Communicating with An Ex

Communicating with your ex isn’t always easy, especially if you had to experience a “messy” divorce. If you find you have a poor relationship with your ex following your divorce, it’s still your job as a parent to do your best to communicate with them about important events in your child’s life, without getting angry.

The best way to handle communication is to do so calmly and peacefully. If for example, your ex does something you do not approve of, you should not approach him or her when you are hot off the iron and ready to whack him or her on the head. Instead, give yourself a little time to settle down, think about a direct and meaningful approach and talk with your ex about your feelings in a calm and relaxed manner. This may seem impossible to do at first. If you find you have difficulty with this exercise, then practice it over and over in your mind.

Enlist the help of a therapist to help you learn to communicate more efficiently without flying off the handle. Both you and your ex will have to reestablish or redefine what your relationship is, even if only when your shared interests involve your children. The most important steps you can take to protect your children are to keep them as far away from your anger or frustration as you can.

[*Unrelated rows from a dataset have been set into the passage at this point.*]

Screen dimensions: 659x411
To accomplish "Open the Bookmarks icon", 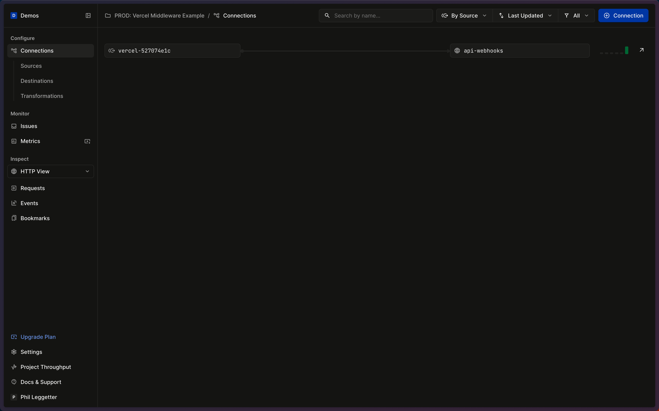I will pyautogui.click(x=13, y=218).
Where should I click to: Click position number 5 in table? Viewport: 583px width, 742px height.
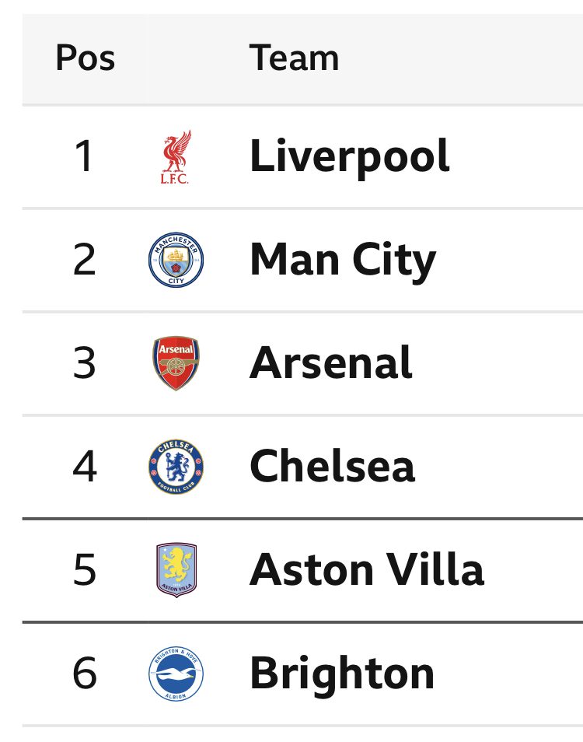85,570
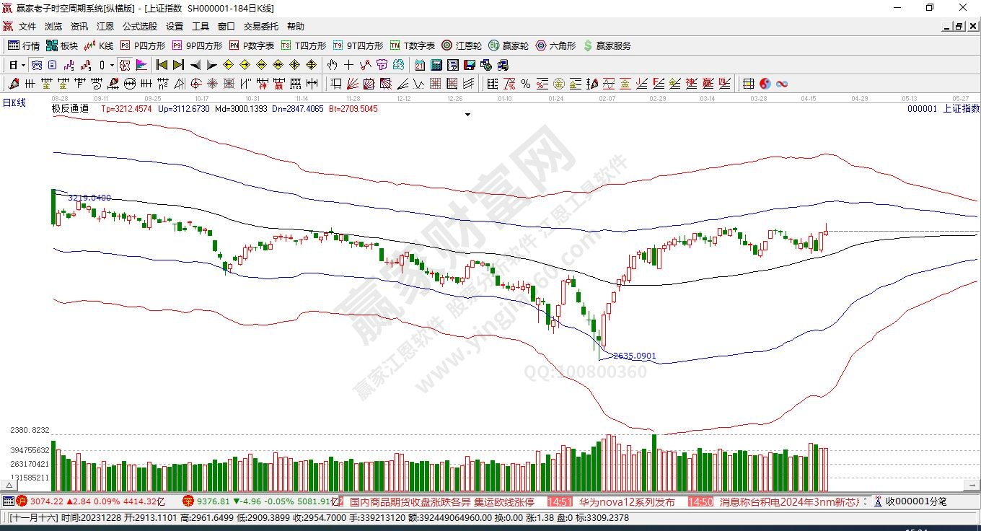Screen dimensions: 981x531
Task: Open the 交易委托 menu
Action: (260, 27)
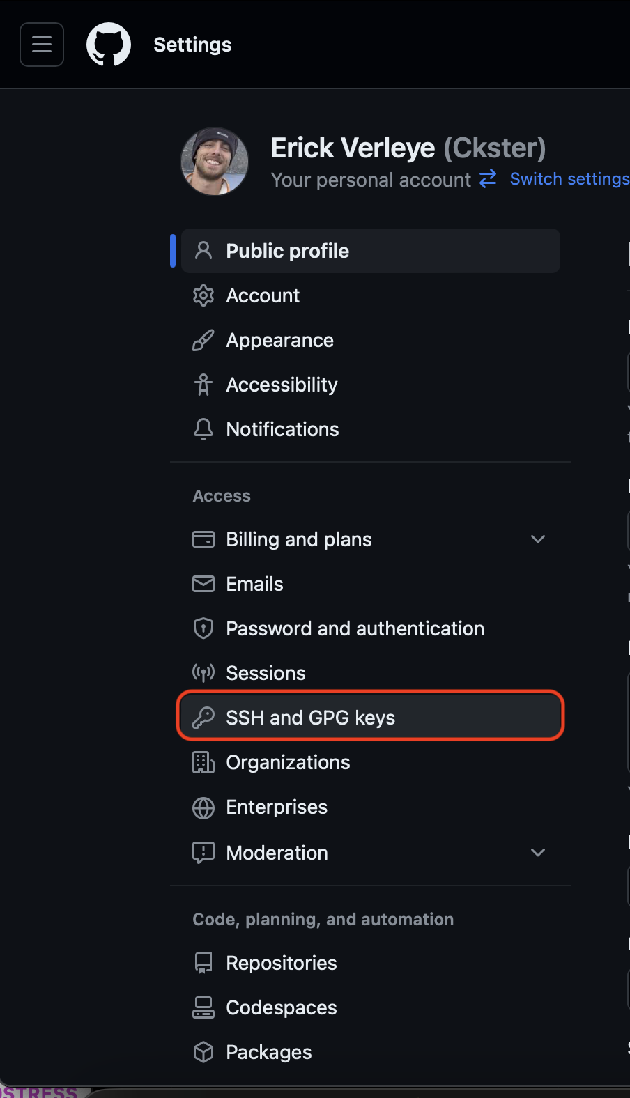Select the cube icon next to Packages

[203, 1052]
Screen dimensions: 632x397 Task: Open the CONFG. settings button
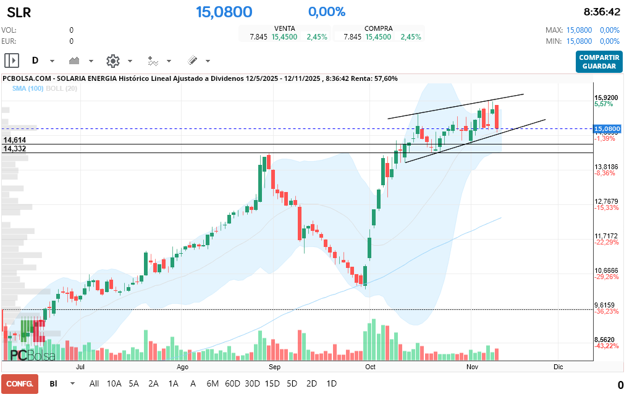pos(20,383)
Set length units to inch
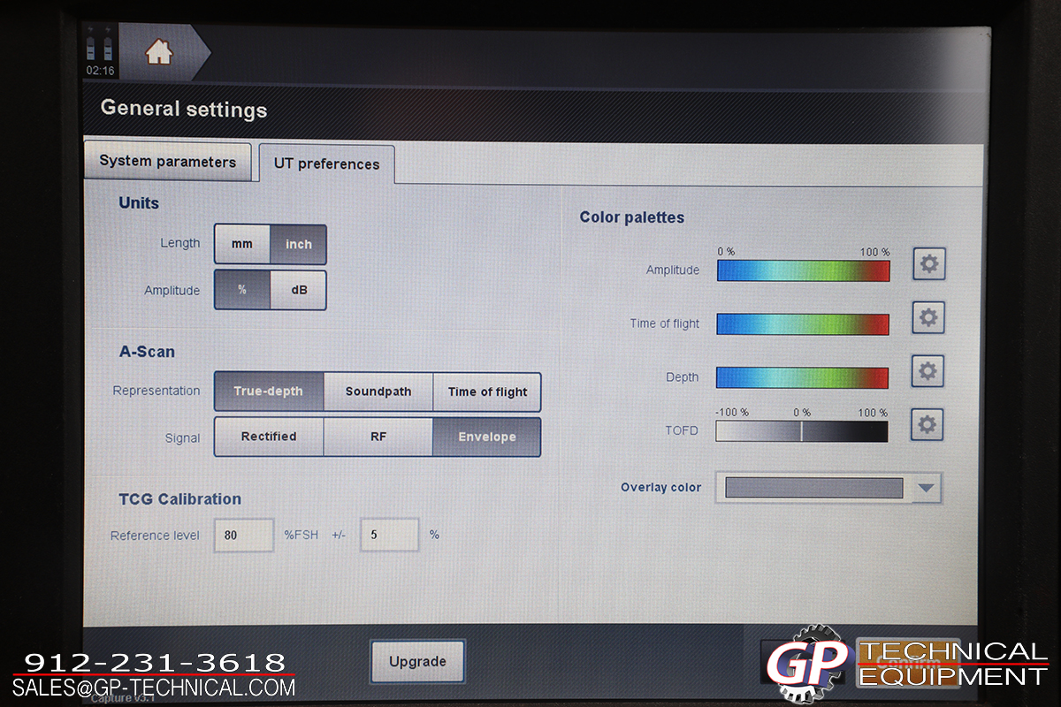The width and height of the screenshot is (1061, 707). coord(298,244)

One way to help establish healthy communication with your ex is by asking them to help out in situations rather than demanding they accept certain principles, rules and behaviors. Remember, if you feel hurt and angry, chances are good your ex feels the same way. Don’t blame your ex and say, “You did it wrong. Don’t ever do that again you lousy excuse for a father.” That will not work. Instead, try remaining calm and phrasing your opinions or concerns in an emotional and cooperative way. Think of the exact problem you perceive at hand, and work around it. You can for example, try, “I felt upset when you left the kids alone the other night to go on a date with Trish without an older babysitter. Is it possible we can agree on a mutual person to watch after the kids when you go out?”

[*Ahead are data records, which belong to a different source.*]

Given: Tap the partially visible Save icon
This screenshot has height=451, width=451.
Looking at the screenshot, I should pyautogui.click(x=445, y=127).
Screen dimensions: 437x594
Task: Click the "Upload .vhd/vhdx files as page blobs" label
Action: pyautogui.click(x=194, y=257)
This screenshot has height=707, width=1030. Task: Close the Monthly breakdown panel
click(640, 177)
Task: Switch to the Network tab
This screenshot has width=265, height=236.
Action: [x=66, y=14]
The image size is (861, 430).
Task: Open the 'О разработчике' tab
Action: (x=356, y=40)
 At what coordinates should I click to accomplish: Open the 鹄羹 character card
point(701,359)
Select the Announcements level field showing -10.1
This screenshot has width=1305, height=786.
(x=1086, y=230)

In the second instance, you are expressing your emotions rather than attacking your ex. Of course, you should never question your authority if you find your ex engages in dangerous activities or unhealthy behaviors that put your children at risk. If this is the case, you may need to seek the help of a competent judge or social worker.

Sometimes it also helps to have a third party handy, a mutual friend when meeting with an ex to reduce the amount of awkwardness common in ex co-parenting relationships. Your children will also appreciate seeing a friendly face every now and again.

Remember, patience and communication can go a long way toward making this work, even in a “broken” marriage. It is natural to feel angry and upset for some time after you divorce. Gradually you will need to learn to adopt healthy attitudes toward your new life and allow your ex to go his or her separate way, just as you will.

If you concentrate on making life as pleasant as you can during and after a divorce, you may influence your partner to do the same. Anger breeds more anger, but kindness and understanding breeds rewarding and cooperative relationships, the kind that are best for you and your children following divorce or separation.

Final Words

Divorce is never easy, and often hardest on children. During and after a divorce, it is always important you keep the channels of communication open between you, your children and your ex. No matter how poorly a relationship ends, your child or children should be a top priority.

Many parents find the best way to raise happy, healthy and vibrant children is to co-parent. Co-parenting is not the same as being married. It involves establishing mutual ground rules that help provide a stable and directional environment for children, whether they stay with mom or dad.

Co-parenting also involves refraining from engaging in abusive or unkind behaviors toward your ex while in the presence of your child or children. The more you dwell on the negative aspects of your past relationship, the less likely you are to create a positive and healthy environment for your children.